Instability of regular planar black holes in four dimensions arising from an infinite sum of curvature corrections
Antonio De Felice, Shinji Tsujikawa
TL;DR
This work investigates four-dimensional planar black holes constructed from an infinite tower of curvature corrections regularized by a conformal rescaling, yielding a shift-symmetric Horndeski effective action. By analyzing linear perturbations around these backgrounds with φ'(r)=1/r, the authors show that odd-parity modes incur ghost and Laplacian instabilities near r=0, while even-parity perturbations exhibit an infinitely strong coupling due to vanishing kinetic terms. The results hold for concrete models (Model 1 and Model 2) and, more generally, for any infinite sum, indicating that regular planar BHs in this framework are not physically viable despite background regularity. The findings emphasize that regularity at r=0 does not guarantee stability and highlight fundamental constraints on regularized 4D gravity theories with higher-curvature corrections. This has implications for the viability of nonsingular planar BHs and motivates further stability analyses of related spherically symmetric solutions in similar theories.
Abstract
In four-dimensional scalar-tensor theories derived via dimensional regularization with a conformal rescaling of the metric, we study the stability of planar black holes (BHs) whose horizons are described by two-dimensional compact Einstein spaces with vanishing curvature.
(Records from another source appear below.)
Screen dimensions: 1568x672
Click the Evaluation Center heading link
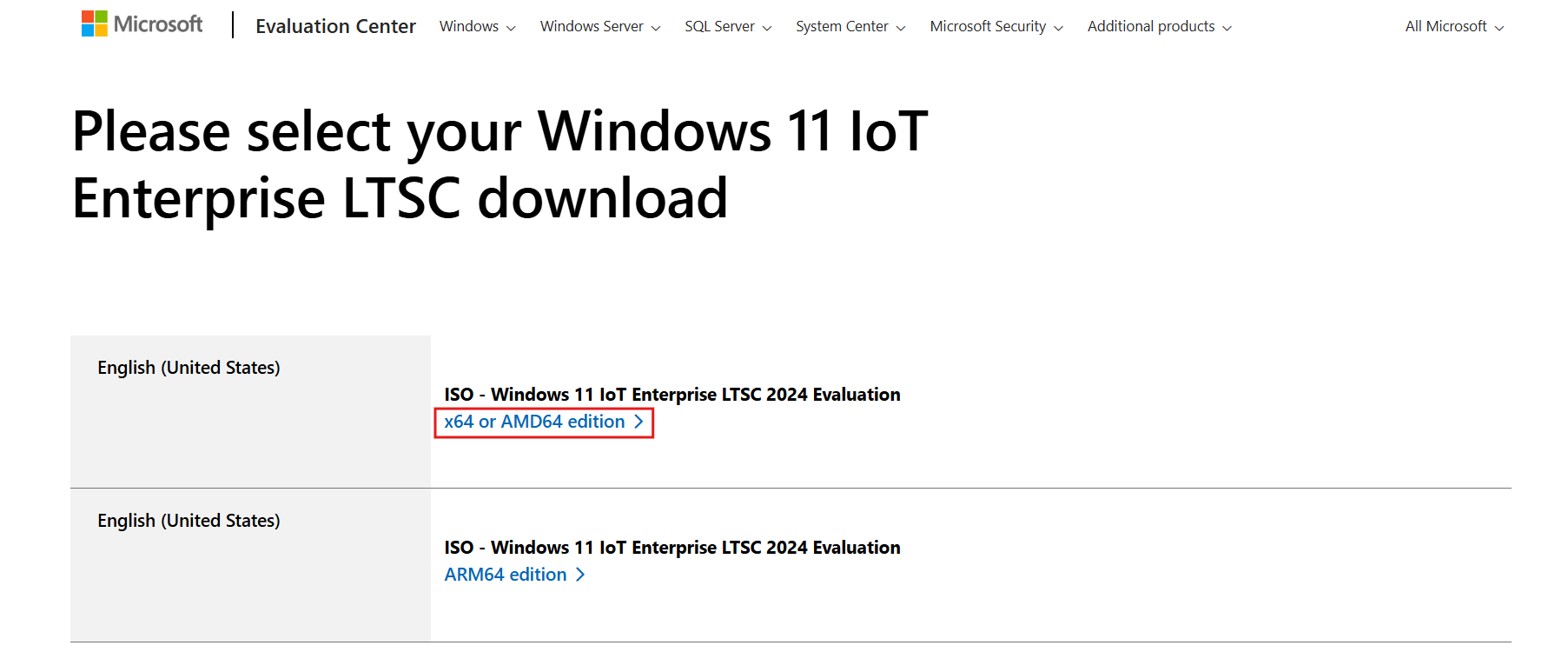[x=335, y=27]
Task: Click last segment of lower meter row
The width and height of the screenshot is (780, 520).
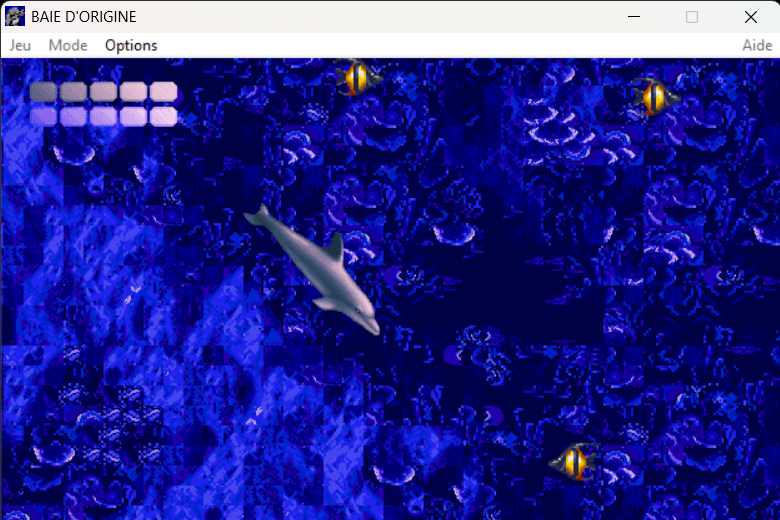Action: [163, 117]

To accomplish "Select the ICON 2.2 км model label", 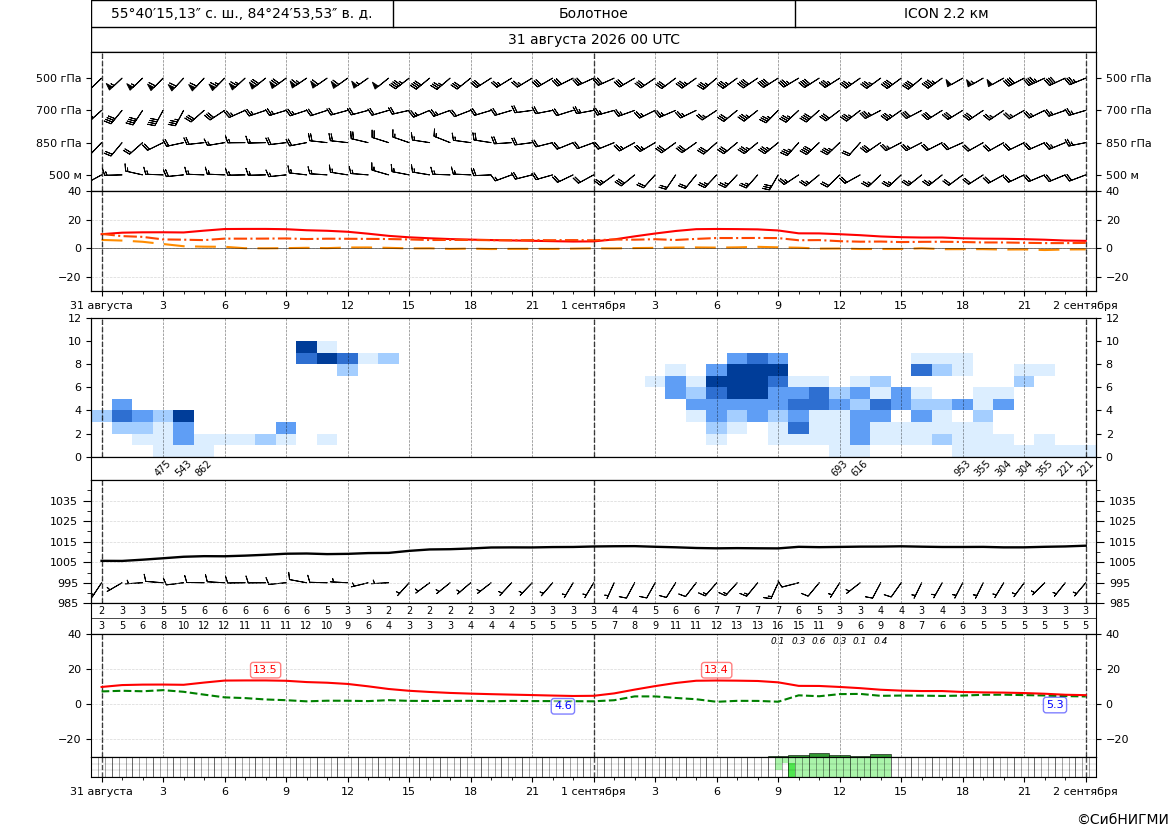I will point(945,13).
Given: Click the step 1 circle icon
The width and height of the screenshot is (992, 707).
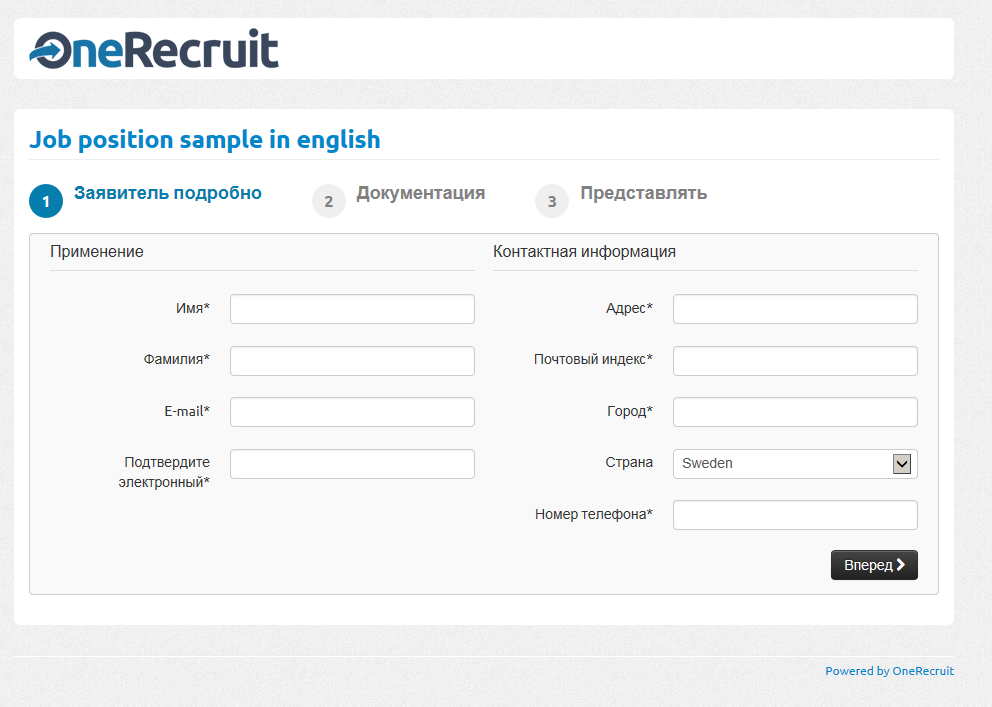Looking at the screenshot, I should [46, 201].
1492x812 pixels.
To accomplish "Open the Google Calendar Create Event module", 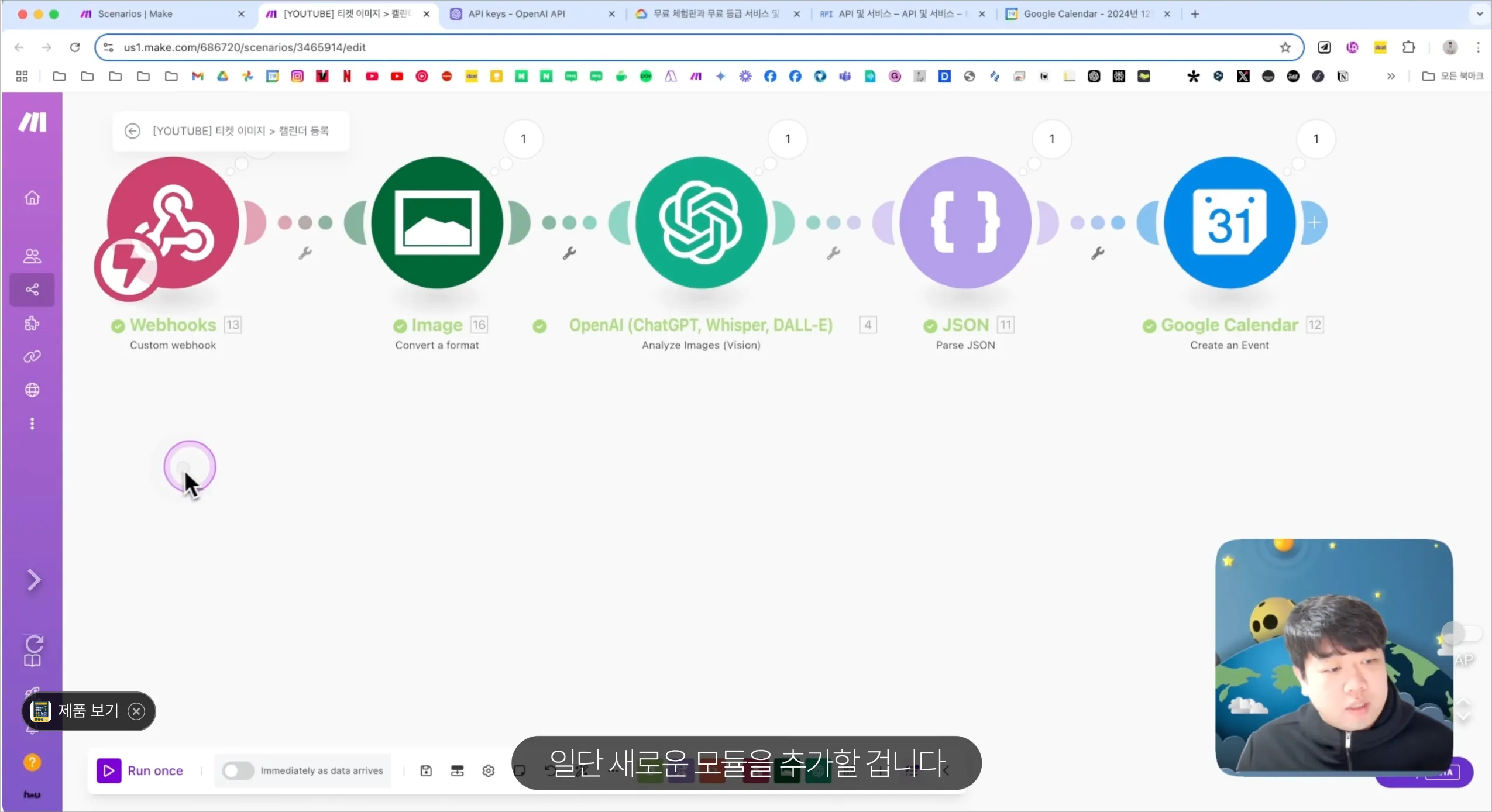I will (x=1229, y=222).
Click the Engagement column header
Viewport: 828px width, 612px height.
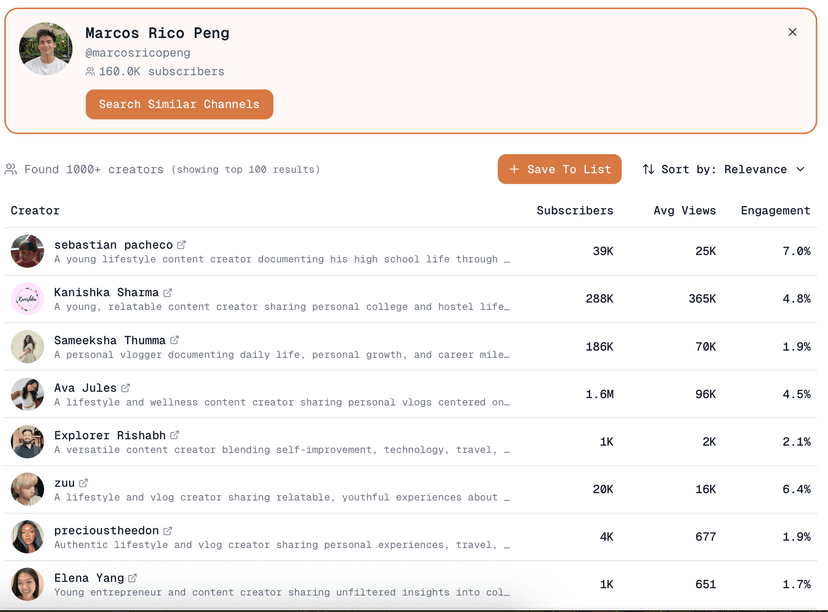(x=775, y=211)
By taking an infinite sum of Lovelock curvature invariants, it is possible to construct BH solutions whose metric components remain nonsingular at $r=0$, with a scalar-field derivative given by $φ'(r)=1/r$, where $r$ is the radial coordinate. We show that such BH solutions suffer from a strong coupling problem, where the kinetic term of the even-parity scalar-field perturbation associated with the timelike coordinate vanishes everywhere. Moreover, we find that these BHs are subject to both ghost and Laplacian instabilities for odd-parity perturbations near $r=0$. Consequently, the presence of these pathological features rules out regular planar BHs with the scalar-field profile $φ'(r)=1/r$ as physically viable and stable configurations.